> **Trecho do documento**:

|---|

Ideia de que Brasil vive uma ditadura judiciária não colou nem entre republicanos e soou fútil diante da tragédia no Rio Grande do Sul.


Congressista republicana Maria Salazar segura foto de Alexandre de Moraes, alegando que Brasil vive ditadura. Foto: Divulgação Partido Republicano no YouTube

No dia 7 de maio de 2024, terça-feira, uma comitiva da extrema direita brasileira foi ao congresso norte-americano para denunciar o que afirmam ser um regime de censura no Brasil, comandado por uma aliança entre o ministro do Supremo Tribunal Federal, o STF, Alexandre de Moraes, e o presidente Lula.

Para apresentar o necessário contraponto, convidado pelos democratas, estava este humilde colunista.

Houve certa repercussão no momento em que ergui a foto de Vladimir Herzog, jornalista assassinado pela ditadura civil-militar brasileira, que depois tentou alegar que ele havia se suicidado na prisão. A isso, chamei de “ter sido suicidado”, embora não saiba se os congressistas entenderam.



No geral, busquei enfatizar:

1) O contexto em que os tribunais brasileiros tomaram decisões de suspender postagens e perfis – ataques bolsonaristas ao STF desde 2020 e tentativa de golpe de estado em 2022;

2) os motivos pelo quais a suspensão de postagens e perfis é plenamente possível no direito brasileiro; e

3) meu ponto favorito, a audácia de certos congressistas americanos que, com o dedo em riste, acusam nossos tribunais de violarem a “liberdade de expressão” sem terem o mais básico conhecimento do direito brasileiro e do funcionamento de nossas instituições.

|---|

> **Exercício proposto**:
Transcreva literalmente a parte do trecho sobre a audiência no congresso norte-americano que começa em "Congressista republicana Maria" e segue até "este humilde colunista.".

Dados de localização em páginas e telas
|---|

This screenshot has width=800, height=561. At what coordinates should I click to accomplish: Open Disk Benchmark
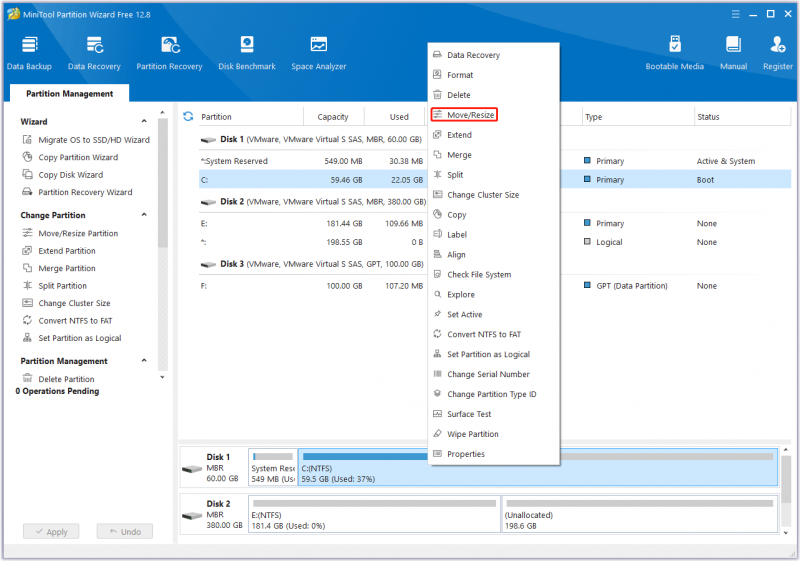tap(247, 53)
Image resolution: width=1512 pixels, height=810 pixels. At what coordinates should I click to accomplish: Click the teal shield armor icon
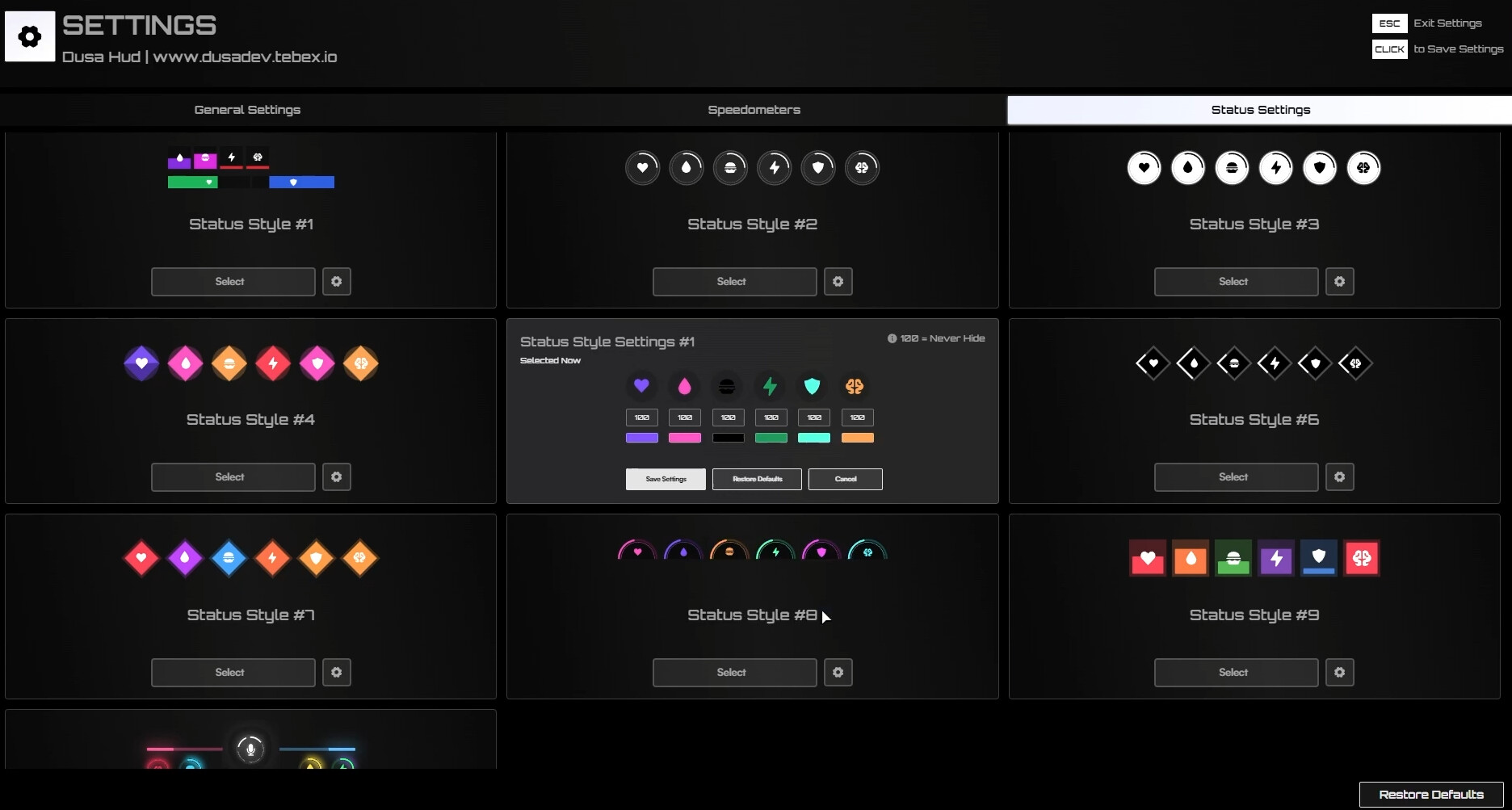click(812, 387)
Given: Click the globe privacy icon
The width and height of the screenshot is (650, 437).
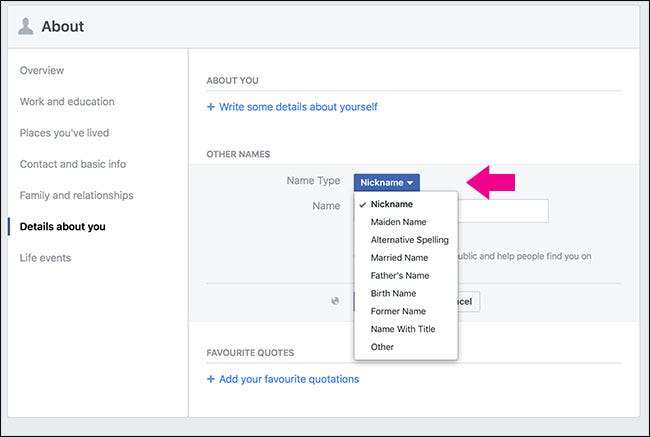Looking at the screenshot, I should pos(335,300).
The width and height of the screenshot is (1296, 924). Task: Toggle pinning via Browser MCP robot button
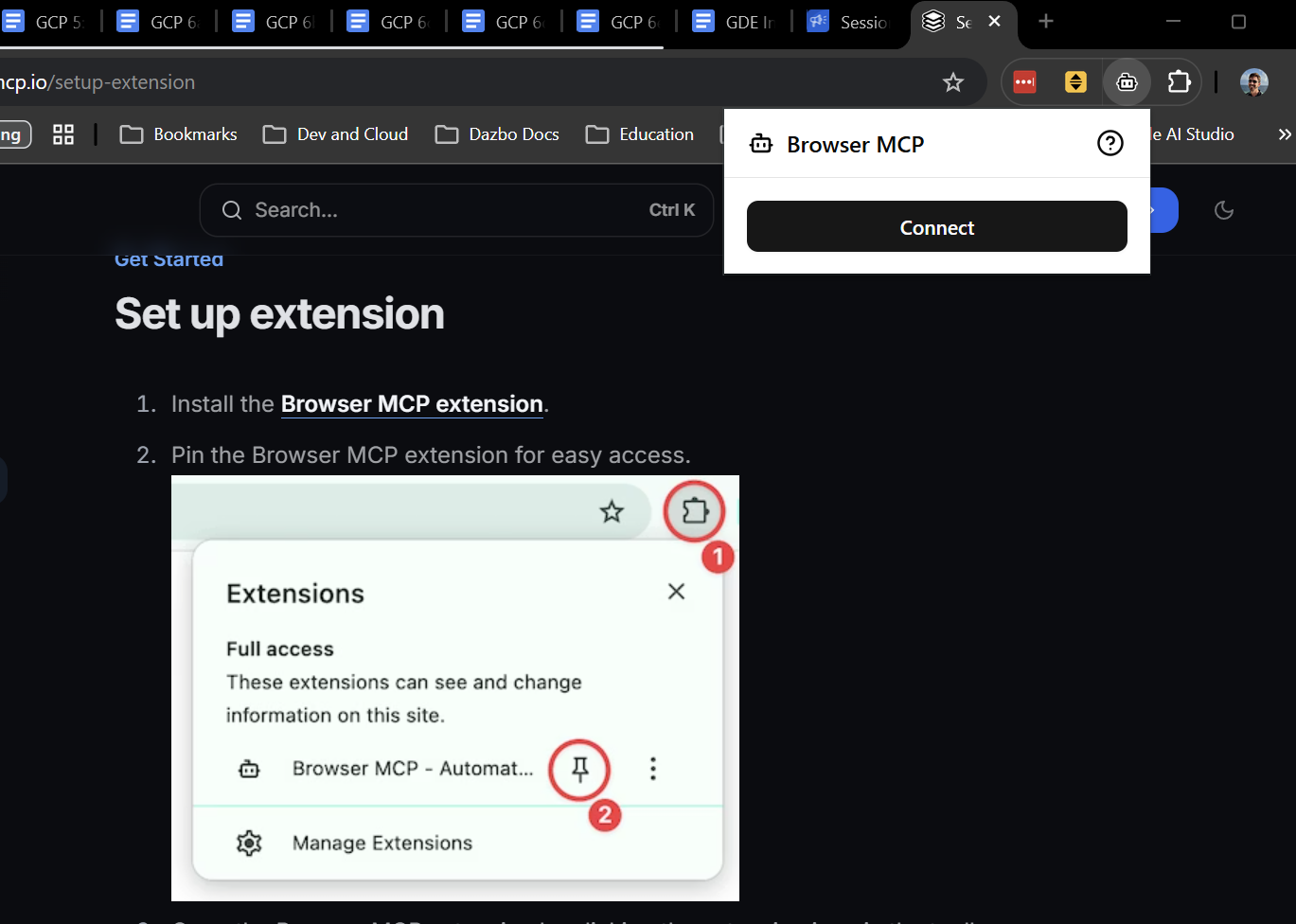tap(1127, 82)
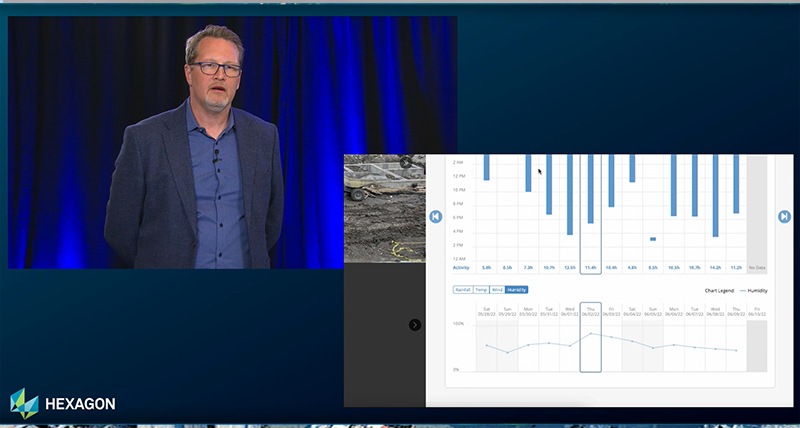This screenshot has width=800, height=428.
Task: Select the Wind chart toggle
Action: tap(497, 290)
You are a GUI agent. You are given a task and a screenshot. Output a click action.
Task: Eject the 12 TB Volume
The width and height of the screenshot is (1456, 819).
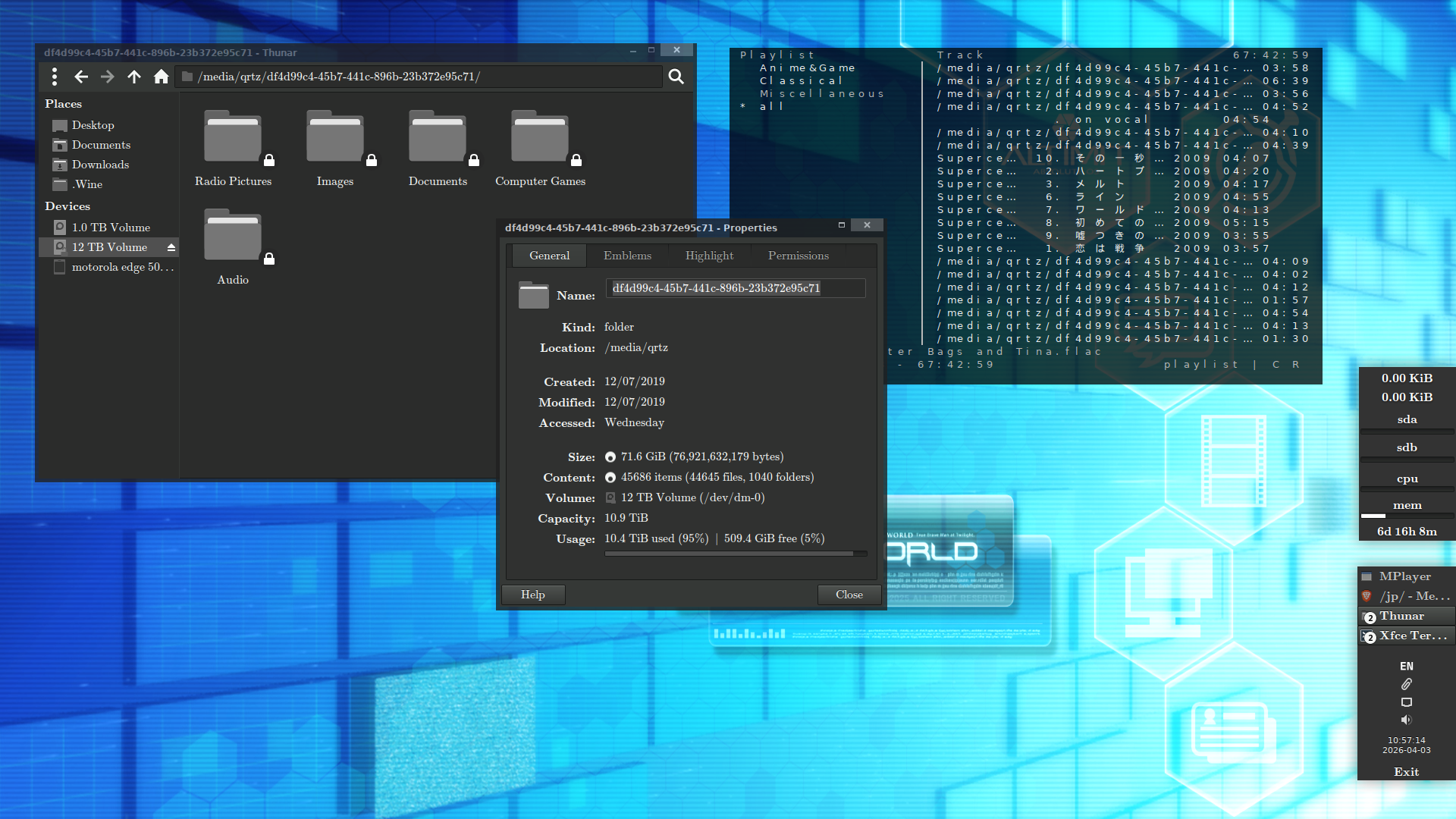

|---|

> **Resposta correta**:
Congressista republicana Maria Salazar segura foto de Alexandre de Moraes, alegando que Brasil vive ditadura. Foto: Divulgação Partido Republicano no YouTube

No dia 7 de maio de 2024, terça-feira, uma comitiva da extrema direita brasileira foi ao congresso norte-americano para denunciar o que afirmam ser um regime de censura no Brasil, comandado por uma aliança entre o ministro do Supremo Tribunal Federal, o STF, Alexandre de Moraes, e o presidente Lula.

Para apresentar o necessário contraponto, convidado pelos democratas, estava este humilde colunista.